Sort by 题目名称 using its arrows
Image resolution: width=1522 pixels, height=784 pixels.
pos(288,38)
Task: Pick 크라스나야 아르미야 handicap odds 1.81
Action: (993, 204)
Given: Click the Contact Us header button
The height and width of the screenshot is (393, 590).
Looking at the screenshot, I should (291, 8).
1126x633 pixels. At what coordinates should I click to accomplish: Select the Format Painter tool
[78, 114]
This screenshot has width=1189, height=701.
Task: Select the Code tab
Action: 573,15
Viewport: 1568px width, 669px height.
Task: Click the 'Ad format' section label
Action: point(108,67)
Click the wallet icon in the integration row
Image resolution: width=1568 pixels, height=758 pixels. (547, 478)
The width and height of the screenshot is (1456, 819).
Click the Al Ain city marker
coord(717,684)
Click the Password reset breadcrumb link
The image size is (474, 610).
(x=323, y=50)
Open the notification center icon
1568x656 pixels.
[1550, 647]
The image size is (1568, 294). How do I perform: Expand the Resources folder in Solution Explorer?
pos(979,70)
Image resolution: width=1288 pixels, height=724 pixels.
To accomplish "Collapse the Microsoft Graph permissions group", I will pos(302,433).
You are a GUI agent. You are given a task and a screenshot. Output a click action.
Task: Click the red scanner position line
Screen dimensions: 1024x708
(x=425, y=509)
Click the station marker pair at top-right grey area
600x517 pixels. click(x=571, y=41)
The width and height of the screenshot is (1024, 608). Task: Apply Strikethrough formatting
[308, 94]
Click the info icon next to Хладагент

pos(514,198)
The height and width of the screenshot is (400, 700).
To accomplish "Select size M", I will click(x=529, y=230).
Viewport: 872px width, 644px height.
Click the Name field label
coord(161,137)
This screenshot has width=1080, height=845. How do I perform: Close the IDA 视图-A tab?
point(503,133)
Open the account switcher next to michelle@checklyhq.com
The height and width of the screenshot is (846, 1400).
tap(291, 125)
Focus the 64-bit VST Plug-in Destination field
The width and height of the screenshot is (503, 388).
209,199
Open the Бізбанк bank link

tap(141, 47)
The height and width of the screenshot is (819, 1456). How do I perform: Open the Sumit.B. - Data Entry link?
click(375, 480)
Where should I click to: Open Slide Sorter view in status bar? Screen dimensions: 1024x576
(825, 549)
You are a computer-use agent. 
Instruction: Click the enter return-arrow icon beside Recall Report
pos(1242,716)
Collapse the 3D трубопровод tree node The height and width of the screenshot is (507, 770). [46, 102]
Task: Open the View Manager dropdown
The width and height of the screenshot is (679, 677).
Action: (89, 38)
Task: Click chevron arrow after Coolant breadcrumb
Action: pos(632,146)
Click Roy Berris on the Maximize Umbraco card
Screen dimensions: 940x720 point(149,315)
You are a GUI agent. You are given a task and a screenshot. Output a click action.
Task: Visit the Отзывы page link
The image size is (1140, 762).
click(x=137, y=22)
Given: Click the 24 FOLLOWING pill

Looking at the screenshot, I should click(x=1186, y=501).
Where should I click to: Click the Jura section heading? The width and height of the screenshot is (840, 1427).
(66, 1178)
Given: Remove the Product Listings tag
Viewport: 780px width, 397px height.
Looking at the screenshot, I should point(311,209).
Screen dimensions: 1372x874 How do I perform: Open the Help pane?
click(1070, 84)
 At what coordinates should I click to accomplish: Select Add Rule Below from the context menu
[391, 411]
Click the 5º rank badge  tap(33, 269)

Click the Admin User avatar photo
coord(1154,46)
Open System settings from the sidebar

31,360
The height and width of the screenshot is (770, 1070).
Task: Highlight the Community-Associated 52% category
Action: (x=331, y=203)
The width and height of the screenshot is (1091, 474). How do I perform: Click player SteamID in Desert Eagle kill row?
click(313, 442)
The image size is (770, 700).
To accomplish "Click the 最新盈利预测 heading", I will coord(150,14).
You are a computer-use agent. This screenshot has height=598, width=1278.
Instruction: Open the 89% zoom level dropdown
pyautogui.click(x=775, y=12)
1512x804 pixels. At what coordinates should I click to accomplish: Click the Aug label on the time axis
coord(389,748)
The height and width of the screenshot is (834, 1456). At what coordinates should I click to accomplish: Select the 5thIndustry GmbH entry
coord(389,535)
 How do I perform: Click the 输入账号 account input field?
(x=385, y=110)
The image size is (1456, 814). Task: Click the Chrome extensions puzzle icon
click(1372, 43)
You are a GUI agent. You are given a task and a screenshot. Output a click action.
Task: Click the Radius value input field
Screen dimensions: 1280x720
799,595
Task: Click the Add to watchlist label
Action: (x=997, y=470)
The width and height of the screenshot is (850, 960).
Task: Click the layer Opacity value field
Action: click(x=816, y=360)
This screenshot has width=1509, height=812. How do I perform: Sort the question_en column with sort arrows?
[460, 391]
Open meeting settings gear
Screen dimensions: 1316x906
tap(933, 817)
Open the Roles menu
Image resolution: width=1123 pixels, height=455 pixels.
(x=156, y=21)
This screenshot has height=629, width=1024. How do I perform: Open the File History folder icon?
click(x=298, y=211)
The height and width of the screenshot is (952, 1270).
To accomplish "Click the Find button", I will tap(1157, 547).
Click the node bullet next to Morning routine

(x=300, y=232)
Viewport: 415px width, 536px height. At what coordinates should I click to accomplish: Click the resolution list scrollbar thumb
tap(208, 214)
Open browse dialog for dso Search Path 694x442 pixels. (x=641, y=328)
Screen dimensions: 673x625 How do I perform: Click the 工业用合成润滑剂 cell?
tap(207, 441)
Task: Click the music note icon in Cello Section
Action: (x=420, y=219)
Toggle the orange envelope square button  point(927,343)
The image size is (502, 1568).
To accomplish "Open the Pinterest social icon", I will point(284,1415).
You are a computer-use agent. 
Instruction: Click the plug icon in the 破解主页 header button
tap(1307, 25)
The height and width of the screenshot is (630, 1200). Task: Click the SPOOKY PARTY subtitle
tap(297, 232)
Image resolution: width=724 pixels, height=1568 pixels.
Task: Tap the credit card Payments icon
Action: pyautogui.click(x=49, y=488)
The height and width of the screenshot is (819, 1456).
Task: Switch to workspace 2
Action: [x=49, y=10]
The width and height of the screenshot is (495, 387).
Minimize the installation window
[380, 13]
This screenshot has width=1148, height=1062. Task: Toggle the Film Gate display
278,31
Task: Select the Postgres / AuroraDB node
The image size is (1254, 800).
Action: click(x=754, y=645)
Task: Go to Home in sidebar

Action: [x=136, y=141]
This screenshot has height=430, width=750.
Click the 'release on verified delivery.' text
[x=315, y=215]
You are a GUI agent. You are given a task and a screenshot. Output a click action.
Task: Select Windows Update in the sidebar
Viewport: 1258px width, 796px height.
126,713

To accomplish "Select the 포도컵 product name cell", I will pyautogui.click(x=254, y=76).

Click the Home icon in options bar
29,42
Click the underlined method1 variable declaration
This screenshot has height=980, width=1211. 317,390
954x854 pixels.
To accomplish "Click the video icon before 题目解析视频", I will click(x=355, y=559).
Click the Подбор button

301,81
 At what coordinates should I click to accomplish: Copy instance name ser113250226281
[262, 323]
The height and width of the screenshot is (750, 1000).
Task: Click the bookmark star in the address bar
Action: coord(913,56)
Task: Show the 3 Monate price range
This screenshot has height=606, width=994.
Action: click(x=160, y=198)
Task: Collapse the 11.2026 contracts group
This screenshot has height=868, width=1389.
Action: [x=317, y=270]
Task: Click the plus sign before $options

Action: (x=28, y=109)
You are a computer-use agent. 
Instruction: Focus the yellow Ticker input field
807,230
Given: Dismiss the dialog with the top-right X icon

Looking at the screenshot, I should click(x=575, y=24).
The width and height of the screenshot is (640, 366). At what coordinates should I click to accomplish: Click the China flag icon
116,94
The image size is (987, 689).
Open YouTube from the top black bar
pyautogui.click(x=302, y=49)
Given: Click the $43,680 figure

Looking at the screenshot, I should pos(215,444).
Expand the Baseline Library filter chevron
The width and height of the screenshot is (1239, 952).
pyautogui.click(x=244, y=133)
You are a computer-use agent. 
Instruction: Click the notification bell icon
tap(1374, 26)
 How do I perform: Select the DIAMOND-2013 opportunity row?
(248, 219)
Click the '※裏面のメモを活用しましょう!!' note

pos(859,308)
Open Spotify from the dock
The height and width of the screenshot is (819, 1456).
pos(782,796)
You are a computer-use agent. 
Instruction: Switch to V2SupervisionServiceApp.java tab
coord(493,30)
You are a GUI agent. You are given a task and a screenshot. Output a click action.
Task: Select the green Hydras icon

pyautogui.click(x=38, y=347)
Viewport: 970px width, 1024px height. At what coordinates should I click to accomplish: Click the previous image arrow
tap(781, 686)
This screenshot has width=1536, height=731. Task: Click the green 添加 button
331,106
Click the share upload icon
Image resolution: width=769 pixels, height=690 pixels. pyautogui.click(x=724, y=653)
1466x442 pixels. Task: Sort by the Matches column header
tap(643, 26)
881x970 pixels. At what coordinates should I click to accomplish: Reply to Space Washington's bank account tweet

+ + + + +

Written problem
Format everything above, from the line containing "Screen dimensions: 1372x874" down to the line containing "pyautogui.click(x=775, y=12)", as a JSON list of strings with one string per line, leaving out blank lines. Include only these lines.

Final result
[
  "Screen dimensions: 1372x874 How do I perform: Open the Help pane?",
  "click(1070, 84)",
  " At what coordinates should I click to accomplish: Select Add Rule Below from the context menu",
  "[391, 411]",
  "Click the 5º rank badge  tap(33, 269)",
  "Click the Admin User avatar photo",
  "coord(1154,46)",
  "Open System settings from the sidebar",
  "31,360",
  "The height and width of the screenshot is (770, 1070).",
  "Task: Highlight the Community-Associated 52% category",
  "Action: (x=331, y=203)",
  "The width and height of the screenshot is (1091, 474). How do I perform: Click player SteamID in Desert Eagle kill row?",
  "click(313, 442)",
  "The image size is (770, 700).",
  "To accomplish \"Click the 最新盈利预测 heading\", I will coord(150,14).",
  "You are a computer-use agent. This screenshot has height=598, width=1278.",
  "Instruction: Open the 89% zoom level dropdown",
  "pyautogui.click(x=775, y=12)"
]